# My intro to my album



## tulipsintubas (May 23, 2014)

This is my intro to my album if I can muster up enough songs for it, it could probably start out a little slower though, here is the link. If you here popping in the track, I could not figure out how to get it out.


__
https://soundcloud.com/bmh3d%2Fmy-intro-to-album-called

I would appreciate any thoughts on it  Anything you would do differently, I don't know any music theory and I'm not really eager to sit down and study so I hope nobody is to hard on me. If you didn't like it, any constructive criticism would be accepted,


----------



## Crudblud (Dec 29, 2011)

I think you should take this piece down and spend a few months with it. Almost the entire thing consists of blocks of material repeated three times shifted up by a half step, in fact I'm struggling to think of anything else that happens. At the end it goes back to the chord you started with, which is appropriate as the piece is in neutral gear all the way through. You need to develop your material, don't just throw it away and put something else in its place only to do the same with that 10 seconds later.

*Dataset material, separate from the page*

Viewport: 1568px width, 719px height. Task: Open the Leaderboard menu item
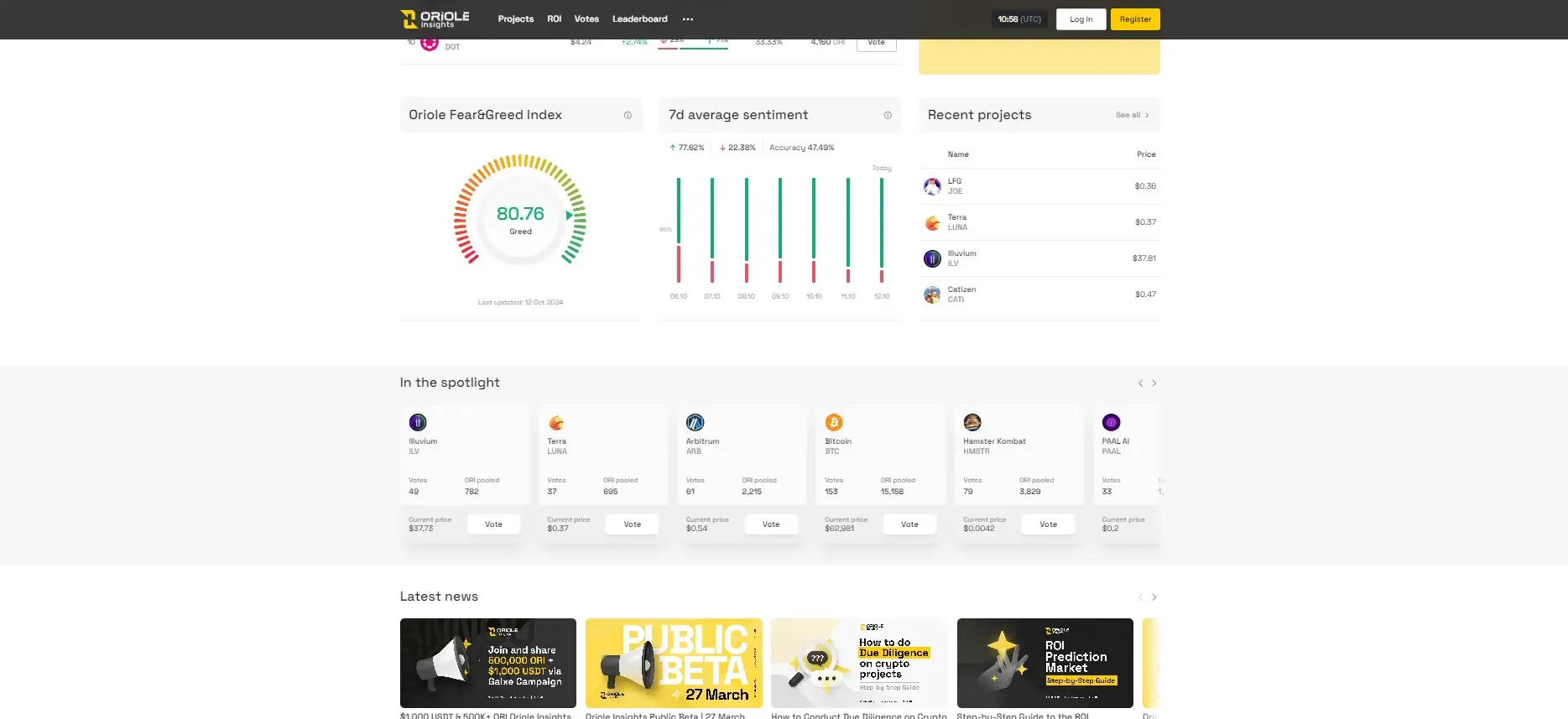point(639,19)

Learn theory or don't, whatever you do you need to actively think about what you're writing, because this sounds like the work of someone who is asleep.


----------



## Morimur (Jan 23, 2014)

I hear a loosely organized collection of raw sound data.


----------



## aleazk (Sep 30, 2011)

tulipsintubas said:


> I'm not really eager to sit down and study


*ouch* I really don't have anything good to say about this attitude, quite the opposite in fact.


----------



## PetrB (Feb 28, 2012)

tulipsintubas said:


> I don't know any music theory and I'm not really eager to sit down and study....


What, even if you are very talented, do you expect without doing some work and much greater applied work beyond a piece which is almost all block repeats?


----------